In 2014, President Blaise Compaoré of Burkina Faso was forced to flee following a popular uprising against his 27-year rule of the country. He thus escaped a popular verdict and a trial. He is generally believed to have masterminded the assassination of his friend, President Thomas Sankara, in 1987. Two years later, the Burkinabe journalist Norbert Zongo and three comrades were assassinated. Norbert Zongo had been investigating the mysterious death of the driver of François Compaoré, Blaise’s brother. Blaise Compaoré fled to Ivory Coast in October 2014. The president of this country, Alassane Ouattara, partly of Burkinabe descent, granted him asylum and the Ivorian nationality, thus making extradition to the new democratically elected government of Burkina Faso, who want to put the former dictator on trial, virtually impossible.

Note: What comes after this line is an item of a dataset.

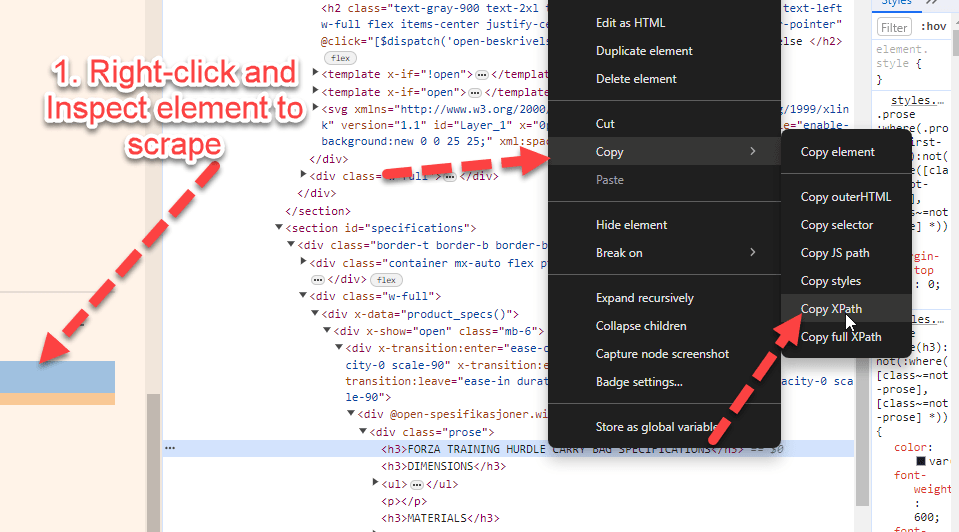Screen dimensions: 959x532
Task: Choose Copy XPath from the submenu
Action: [831, 309]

I could go on, with other examples of impunity – both in the region and in other parts of Africa – but I think I have made my point clear. The establishment of the rule of law and the end to impunty still have a a long way to go in Africa. Before ending here, however, I want to mention three important trials that may indicate that a new era has already started in Africa.

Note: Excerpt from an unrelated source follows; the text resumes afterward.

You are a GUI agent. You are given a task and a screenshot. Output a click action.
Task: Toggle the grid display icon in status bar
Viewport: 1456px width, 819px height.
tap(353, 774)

In May 2016, the former ruler of Chad, Hissein Habré (1982-1990) was found guilty of human rights abuses – including rape, sexual slavery and ordering the killing of 40,000 people – and sentenced to life in prison by a Special Tribunal in Senegal, an African-Union backed court. Habré thus became the first former African Head of State who was convicted for human rights abuses in the court of another nation (Senegal).
In another trial that captured the international attention, former Liberian president Charles Taylor was convicted for war crimes and aiding and abetting rebels in neighbouring Sierra Leone (2013). He was sentenced to 50 years in jail by the Special Court for Sierra Leone and is now spending the last years of his life – hopefully – in a maximum security prison in the UK.
A few weeks ago the trial of the leader of the 2012 military coup in Mali that deposed a democratically elected government started in Sikasso, a southern city in Mali. Former coup leader general Amadou Sanogo and 17 co-defendents are accused of murdering 21 ‘Red Berets’ , suspected of staging a counter-coup. The ‘Red Berets’ trial is an encouraging step forward towards more justice in Mali. However, still a lot more needs to be done. The 2012 coup by Sanogo and his comrades (‘Green Berets’) triggered many more atrocities committed by Tuareg secessionists, other warring factions including the Malian Army, jihadists, terrorists, smugglers and other ordinary criminals. Foreign troops, notably the French, operate with a ‘license to kill’ in the country and kill suspected terrorists without any procedure or trial.
Now, back to the Gambia and president Jammeh. I sincerely hope that democracy and justice will win in the Gambia and that Jammeh will have to give up power, that he will accept a peaceful transition to a democratically elected successor, and that he will soon face an independent court in Africa to account for the 22 years he ruled with an iron fist over this tiny country of about 2 million people. May his trial be symbolic for the end to impunity in Africa and scare all who have escaped justice so far.